• REQUEST: Rewrite the data below, replacing each "Where should I click to:" with "Where do I click to:" and leaving everything else unchanged.

• RECORDS SHOWN:
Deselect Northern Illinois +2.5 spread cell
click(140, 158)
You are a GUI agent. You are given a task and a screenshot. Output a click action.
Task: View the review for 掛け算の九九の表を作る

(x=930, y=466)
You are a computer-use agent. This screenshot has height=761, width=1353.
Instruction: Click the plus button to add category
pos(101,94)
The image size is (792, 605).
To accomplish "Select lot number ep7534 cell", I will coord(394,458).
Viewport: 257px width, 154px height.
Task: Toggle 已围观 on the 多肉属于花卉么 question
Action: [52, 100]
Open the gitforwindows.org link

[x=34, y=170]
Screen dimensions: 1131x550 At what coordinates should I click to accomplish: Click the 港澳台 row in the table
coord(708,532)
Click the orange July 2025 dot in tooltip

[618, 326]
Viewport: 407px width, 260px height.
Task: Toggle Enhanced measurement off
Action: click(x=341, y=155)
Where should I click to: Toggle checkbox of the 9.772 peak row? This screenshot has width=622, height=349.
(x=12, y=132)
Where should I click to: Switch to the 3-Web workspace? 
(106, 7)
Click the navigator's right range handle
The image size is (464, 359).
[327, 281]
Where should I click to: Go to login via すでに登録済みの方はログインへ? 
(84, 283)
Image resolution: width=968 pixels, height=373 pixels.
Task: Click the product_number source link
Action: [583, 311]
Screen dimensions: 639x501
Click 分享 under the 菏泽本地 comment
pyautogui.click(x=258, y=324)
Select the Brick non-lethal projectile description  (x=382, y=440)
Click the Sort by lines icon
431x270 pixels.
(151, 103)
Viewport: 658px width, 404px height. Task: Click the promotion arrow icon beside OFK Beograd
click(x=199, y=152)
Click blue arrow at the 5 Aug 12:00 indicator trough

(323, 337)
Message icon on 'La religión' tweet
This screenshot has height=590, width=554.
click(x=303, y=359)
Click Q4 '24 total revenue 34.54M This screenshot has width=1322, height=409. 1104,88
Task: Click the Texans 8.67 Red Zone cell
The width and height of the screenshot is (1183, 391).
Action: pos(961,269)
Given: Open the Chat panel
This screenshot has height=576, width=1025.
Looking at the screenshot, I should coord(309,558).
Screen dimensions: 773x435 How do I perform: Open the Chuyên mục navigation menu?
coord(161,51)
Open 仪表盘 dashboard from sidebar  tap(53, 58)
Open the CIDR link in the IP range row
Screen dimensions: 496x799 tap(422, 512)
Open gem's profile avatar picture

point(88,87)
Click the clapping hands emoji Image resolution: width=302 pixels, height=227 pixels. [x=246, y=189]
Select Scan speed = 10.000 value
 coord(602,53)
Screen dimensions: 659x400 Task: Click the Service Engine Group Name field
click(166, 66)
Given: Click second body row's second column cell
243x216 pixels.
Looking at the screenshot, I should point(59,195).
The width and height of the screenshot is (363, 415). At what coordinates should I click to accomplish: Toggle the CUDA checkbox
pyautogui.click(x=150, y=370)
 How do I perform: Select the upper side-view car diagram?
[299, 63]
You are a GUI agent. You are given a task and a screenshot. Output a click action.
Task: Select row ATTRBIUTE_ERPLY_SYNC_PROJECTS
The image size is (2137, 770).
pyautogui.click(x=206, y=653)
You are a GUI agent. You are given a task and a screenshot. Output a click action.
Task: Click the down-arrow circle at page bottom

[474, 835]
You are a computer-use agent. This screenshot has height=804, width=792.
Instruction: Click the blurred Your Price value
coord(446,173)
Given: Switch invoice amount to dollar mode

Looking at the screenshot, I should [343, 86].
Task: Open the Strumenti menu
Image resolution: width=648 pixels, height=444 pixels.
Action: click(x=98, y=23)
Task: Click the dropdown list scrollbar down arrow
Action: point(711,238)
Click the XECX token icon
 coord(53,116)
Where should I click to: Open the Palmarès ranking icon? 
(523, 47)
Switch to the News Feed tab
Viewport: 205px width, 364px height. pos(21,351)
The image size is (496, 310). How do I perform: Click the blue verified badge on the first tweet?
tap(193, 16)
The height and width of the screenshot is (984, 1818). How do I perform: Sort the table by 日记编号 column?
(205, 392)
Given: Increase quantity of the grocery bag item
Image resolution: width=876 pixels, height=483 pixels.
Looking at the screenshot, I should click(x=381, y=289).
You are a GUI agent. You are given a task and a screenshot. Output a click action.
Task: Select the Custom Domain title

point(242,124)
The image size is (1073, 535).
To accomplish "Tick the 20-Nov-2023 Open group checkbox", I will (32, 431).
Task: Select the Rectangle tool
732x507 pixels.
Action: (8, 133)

• RESPONSE FOR THIS EXERCISE:
Deselect Northern Illinois +2.5 spread cell
click(140, 158)
You are a GUI agent. You are given a task and a screenshot. Output a click action.
Task: View the review for 掛け算の九九の表を作る

(x=930, y=466)
You are a computer-use agent. This screenshot has height=761, width=1353.
Instruction: Click the plus button to add category
pos(101,94)
The image size is (792, 605).
To accomplish "Select lot number ep7534 cell", I will coord(394,458).
Viewport: 257px width, 154px height.
Task: Toggle 已围观 on the 多肉属于花卉么 question
Action: [52, 100]
Open the gitforwindows.org link

[x=34, y=170]
Screen dimensions: 1131x550 At what coordinates should I click to accomplish: Click the 港澳台 row in the table
coord(708,532)
Click the orange July 2025 dot in tooltip

[618, 326]
Viewport: 407px width, 260px height.
Task: Toggle Enhanced measurement off
Action: click(x=341, y=155)
Where do I click to: Toggle checkbox of the 9.772 peak row? This screenshot has width=622, height=349.
(x=12, y=132)
Where do I click to: Switch to the 3-Web workspace? 
(106, 7)
Click the navigator's right range handle
The image size is (464, 359).
[327, 281]
Where do I click to: Go to login via すでに登録済みの方はログインへ? 
(84, 283)
Image resolution: width=968 pixels, height=373 pixels.
Task: Click the product_number source link
Action: [583, 311]
Screen dimensions: 639x501
Click 分享 under the 菏泽本地 comment
pyautogui.click(x=258, y=324)
Select the Brick non-lethal projectile description  (x=382, y=440)
Click the Sort by lines icon
431x270 pixels.
(151, 103)
Viewport: 658px width, 404px height. Task: Click the promotion arrow icon beside OFK Beograd
click(x=199, y=152)
Click blue arrow at the 5 Aug 12:00 indicator trough

(323, 337)
Message icon on 'La religión' tweet
This screenshot has height=590, width=554.
click(x=303, y=359)
Click Q4 '24 total revenue 34.54M This screenshot has width=1322, height=409. 1104,88
Task: Click the Texans 8.67 Red Zone cell
The width and height of the screenshot is (1183, 391).
Action: pos(961,269)
Given: Open the Chat panel
This screenshot has height=576, width=1025.
Looking at the screenshot, I should coord(309,558).
Screen dimensions: 773x435 How do I perform: Open the Chuyên mục navigation menu?
coord(161,51)
Open 仪表盘 dashboard from sidebar  tap(53, 58)
Open the CIDR link in the IP range row
Screen dimensions: 496x799 tap(422, 512)
Open gem's profile avatar picture

point(88,87)
Click the clapping hands emoji Image resolution: width=302 pixels, height=227 pixels. [x=246, y=189]
Select Scan speed = 10.000 value
 coord(602,53)
Screen dimensions: 659x400 Task: Click the Service Engine Group Name field
click(166, 66)
Given: Click second body row's second column cell
243x216 pixels.
Looking at the screenshot, I should point(59,195).
The width and height of the screenshot is (363, 415). At what coordinates should I click to accomplish: Toggle the CUDA checkbox
pyautogui.click(x=150, y=370)
 How do I perform: Select the upper side-view car diagram?
[299, 63]
You are a GUI agent. You are given a task and a screenshot. Output a click action.
Task: Select row ATTRBIUTE_ERPLY_SYNC_PROJECTS
The image size is (2137, 770).
pyautogui.click(x=206, y=653)
You are a GUI agent. You are given a task and a screenshot. Output a click action.
Task: Click the down-arrow circle at page bottom

[474, 835]
You are a computer-use agent. This screenshot has height=804, width=792.
Instruction: Click the blurred Your Price value
coord(446,173)
Given: Switch invoice amount to dollar mode

Looking at the screenshot, I should [343, 86].
Task: Open the Strumenti menu
Image resolution: width=648 pixels, height=444 pixels.
Action: click(x=98, y=23)
Task: Click the dropdown list scrollbar down arrow
Action: point(711,238)
Click the XECX token icon
 coord(53,116)
Where do I click to: Open the Palmarès ranking icon? 
(523, 47)
Switch to the News Feed tab
Viewport: 205px width, 364px height. pos(21,351)
The image size is (496, 310). How do I perform: Click the blue verified badge on the first tweet?
tap(193, 16)
The height and width of the screenshot is (984, 1818). How do I perform: Sort the table by 日记编号 column?
(205, 392)
Given: Increase quantity of the grocery bag item
Image resolution: width=876 pixels, height=483 pixels.
Looking at the screenshot, I should click(x=381, y=289).
You are a GUI agent. You are given a task and a screenshot. Output a click action.
Task: Select the Custom Domain title

point(242,124)
The image size is (1073, 535).
To accomplish "Tick the 20-Nov-2023 Open group checkbox", I will (32, 431).
Task: Select the Rectangle tool
732x507 pixels.
Action: (8, 133)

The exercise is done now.